While most of southern Iowa was dry, northern portions of the State received some much-needed rain during the week ending August 25, 2013, according to the USDA, National Agricultural Statistics Service. Higher than average temperatures coupled with the lack of significant precipitation heightened concerns over soil moisture and crop conditions. Statewide there was an average of 6.3 days suitable for fieldwork.

A total of 28 percent of topsoil and 34 percent of subsoil was in the adequate and surplus moisture categories, both declining 7 percentage points from last week. Topsoil moisture levels rated 35 percent very short, 37 percent short, 28 percent adequate and 0 percent surplus. Subsoil moisture levels rated 26 percent very short, 40 percent short, 33 percent adequate and 1 percent surplus. With 95 percent of topsoil in the very short and short categories, the Southeast district was the driest in the State.

 
 


With nearly all the corn crop silked, 80 percent of the crop reached the milk stage, trailing the normal 95 percent. Forty-six percent of the crop has reached the dough stage, well behind the normal 77 percent. Nine percent of the corn crop has reached the dent stage, more than two weeks behind normal. Corn condition declined from the previous week, and was rated at 6 percent very poor, 15 percent poor, 35 percent fair, 37 percent good and 7 percent excellent.
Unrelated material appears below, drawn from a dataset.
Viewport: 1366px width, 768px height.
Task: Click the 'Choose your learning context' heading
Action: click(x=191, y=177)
With almost all the soybean crop blooming, pods were being set on 83 percent of the soybean crop, behind last year’s 98 percent and the normal 95 percent. Soybean condition declined slightly from last week and was rated 6 percent very poor, 14 percent poor, 35 percent fair, 37 percent good and 8 percent excellent.
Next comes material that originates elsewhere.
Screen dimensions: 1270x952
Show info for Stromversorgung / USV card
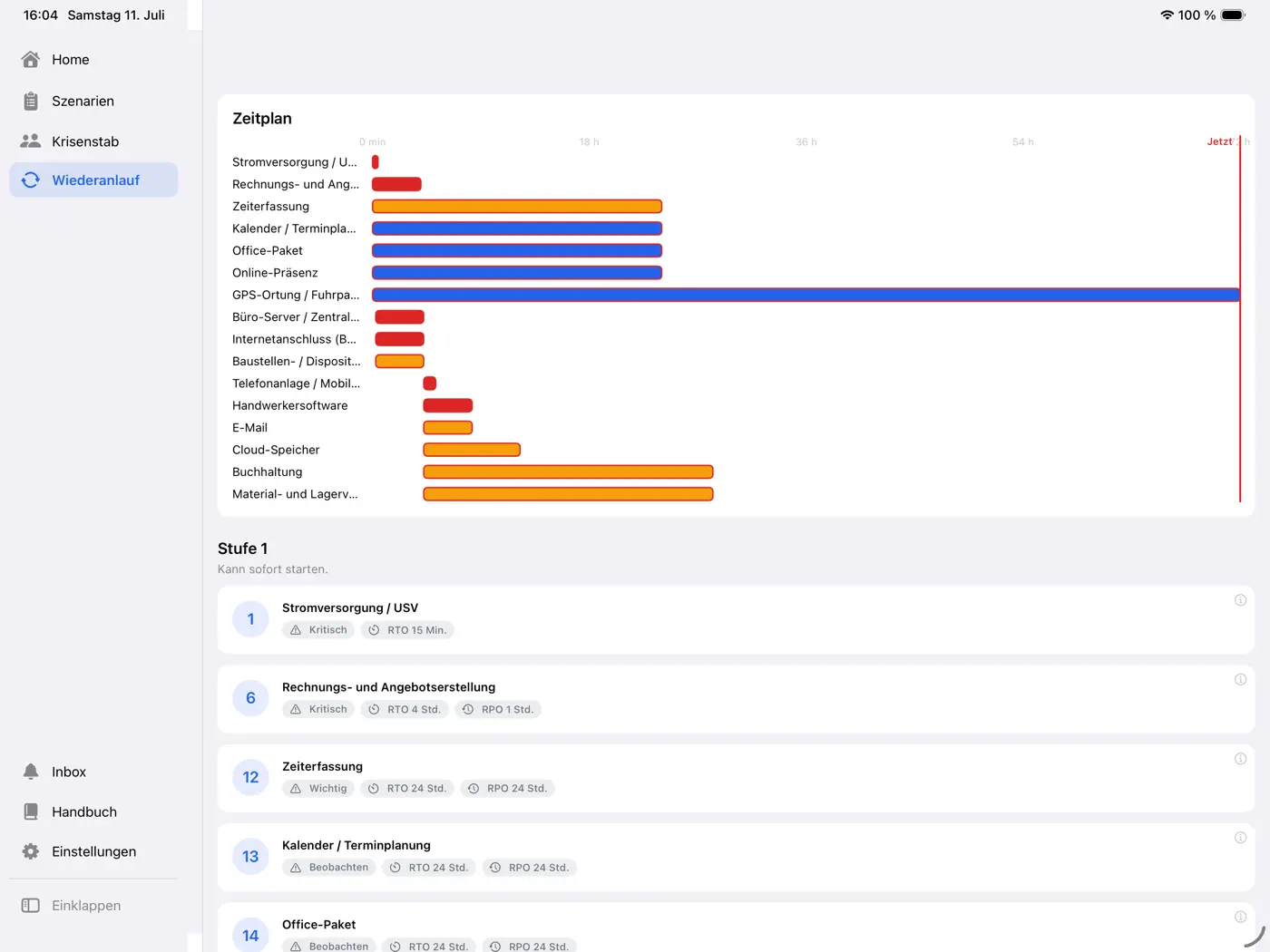pos(1240,600)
The warm and mostly dry conditions allowed harvest of third cutting alfalfa hay to reach 61 percent complete, matching the normal pace, but still well behind last year’s 95 percent. Both hay and pasture conditions continued to deteriorate, and the amount rated in the good and excellent categories fell 5 and 6 percentage points, respectively. Hay condition was rated at 8 percent very poor, 17 percent poor, 34 percent fair, 36 percent good and 5 percent excellent. Pasture condition rated 15 percent very poor, 26 percent poor, 37 percent fair, 20 percent good and 2 percent excellent.
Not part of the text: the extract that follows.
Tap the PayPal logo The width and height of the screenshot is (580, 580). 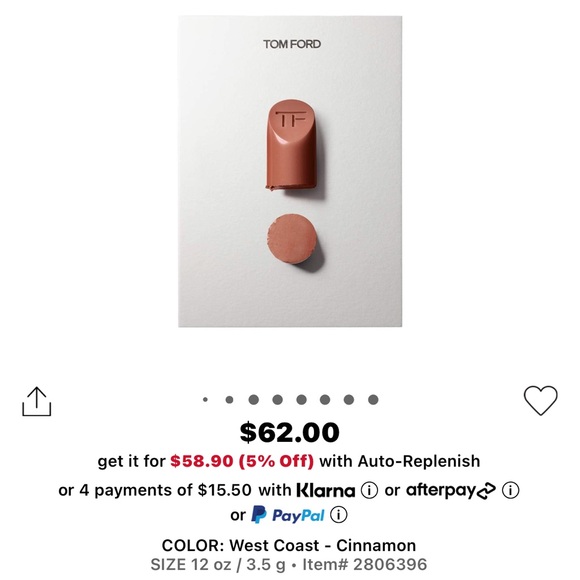(288, 515)
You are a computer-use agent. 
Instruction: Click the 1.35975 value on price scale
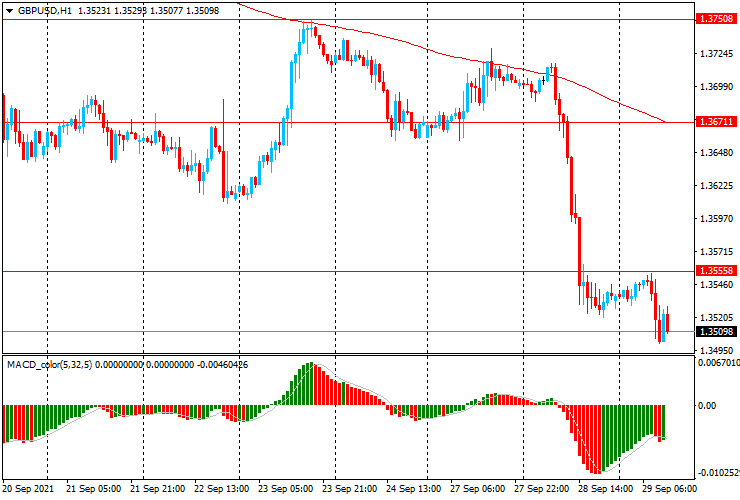pos(716,219)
IOWA PRELIMINARY WEATHER SUMMARY
Provided by Harry Hillaker, State Climatologist
Iowa Department of Agriculture & Land Stewardship

Most of Iowa endured another dry week while the mild weather of recent weeks rapidly came to an end. The primary precipitation event of the week came Wednesday (21st) evening into Thursday (22nd) morning with thunderstorms occurring over much of the northern one-third of the state. Rains of an inch or more fell in a narrow band from Plymouth County eastward to Clayton and Allamakee counties. Le Mars reported the most rain from this event with 2.75 inches.

The only other rain of consequence came Saturday (24th) morning over the northwest one-quarter of the state with Hawarden reporting the most rain with 1.61 inches. Unfortunately no rain fell over much of southern Iowa during the past week. The last measurable rain (0.01 inch or more) at Burlington, Mount Pleasant and Keokuk came on July 30. The statewide average precipitation for the past reporting week was 0.34 inches while normal is 0.98 inches.

The week began with unseasonably mild temperatures with Chariton and Battle Creek reporting Sunday (18th) morning lows of 46 degrees. However, temperatures quickly pushed well above normal over western Iowa by Monday (19th) afternoon and statewide on Tuesday (20th). Highest temperatures were 94 degree readings on Wednesday (21st) at Ankeny and Osceola and a 95 degree maximum at Des Moines on Saturday (24th). Temperatures for the week as a whole averaged 3.0 degrees above normal.